**Extract to read:**
Graduate who 'Beat the Odds' surprised with scholarship
May 19, 2011 at 12:19 a.m.
OTHER SCHOLARSHIP RECIPIENTSGary and Mary Cox founded the "Beat the Odds" Memorial Scholarship Program in 1997 in memory of their son, Justin Forrest Cox. Since then, the fund has awarded 40 scholarships totaling $90,000.
The Middle School Incentive Scholarship Program is intended to encourage students entering high school to achieve various goals to receive the scholarship upon graduation.
The three graduating incentive scholars, receiving a potential of $4,000 each, are Marquet Dean, Aaron Kellis and Jamie Thomas.
The middle school incentive scholars are Devon Childs, Baylee Guettler, Jessica Lafferty, Whitney McSwain and Teman Patterson.
The other "Beat the Odds" graduating senior scholars are LeAnne Corpus and Brittany Bradshaw, receiving $5,000 each.
Ebb Garrett opened by saying he's different. "Humorously weird," he called it.
Those who know him best, like Sue Schmaltz, his counselor at Victoria West High school, conceded he is different. And it's that uniqueness that gave Garrett, 18, the ability to overcome seemingly insurmountable hardships to become a successful student, an award-winning athlete and, by all accounts, a downright good young man.
"I came a long way and proved a lot of people wrong," Garrett said while sitting in Schmaltz's rotating office chair.
His head down toward the counselor's desk, Garrett spoke humbly, searching for words, when he wasn't busting wisecracks.
"I'm going to do my nails," he joked out of nowhere, grabbing Schmaltz's bright red nail file.
The strong yet sentimental graduate was avoiding questions about his accomplishments - about how much more impressive they are considering his troubled past.
Hours later, Garrett's successes would be thrust into the spotlight, and he'd receive a surprise that would leave the quick-witted jokester speechless.

**Task input:**

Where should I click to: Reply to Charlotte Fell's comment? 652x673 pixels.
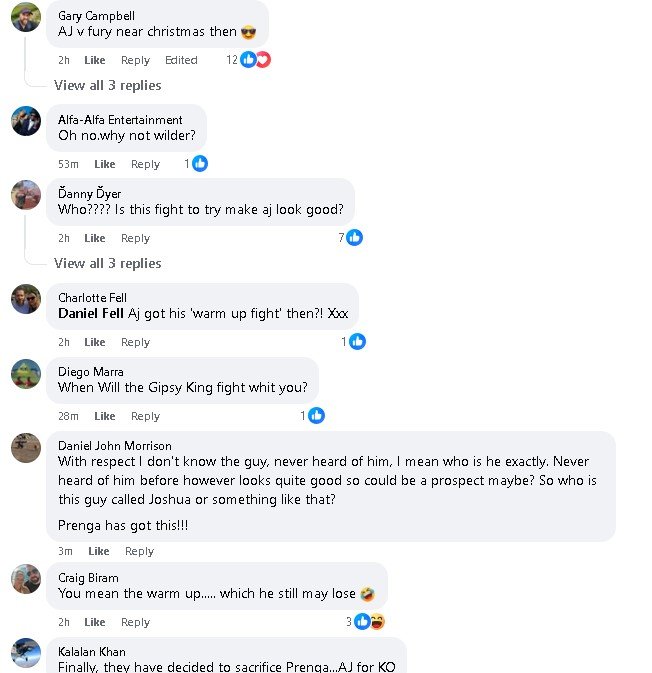135,342
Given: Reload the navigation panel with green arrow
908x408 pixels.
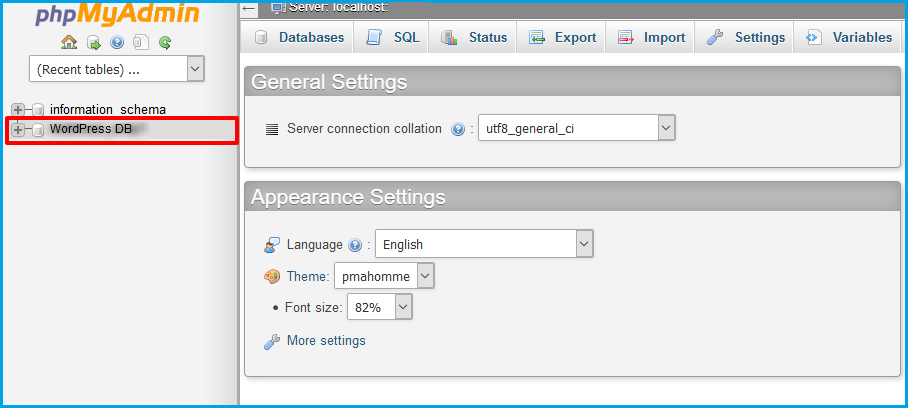Looking at the screenshot, I should coord(165,43).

**Directives:**
- 1) Answer these questions about the scholarship article:
(a) In what year did Gary and Mary Cox found the "Beat the Odds" Memorial Scholarship Program?
(b) Who is Ebb Garrett's counselor at Victoria West High School?
(c) How much is each of LeAnne Corpus and Brittany Bradshaw receiving?
- 2) Put the part of the rows that opens with the line containing "Given: Reload the" and closes with the last line of the rows into a numbered list, skipping blank lines. Leave the pictures out.

**Answers provided:**
- 1)
(a) 1997
(b) Sue Schmaltz
(c) $5,000

- 2)
1. Given: Reload the navigation panel with green arrow
2. 908x408 pixels.
3. Looking at the screenshot, I should coord(165,43).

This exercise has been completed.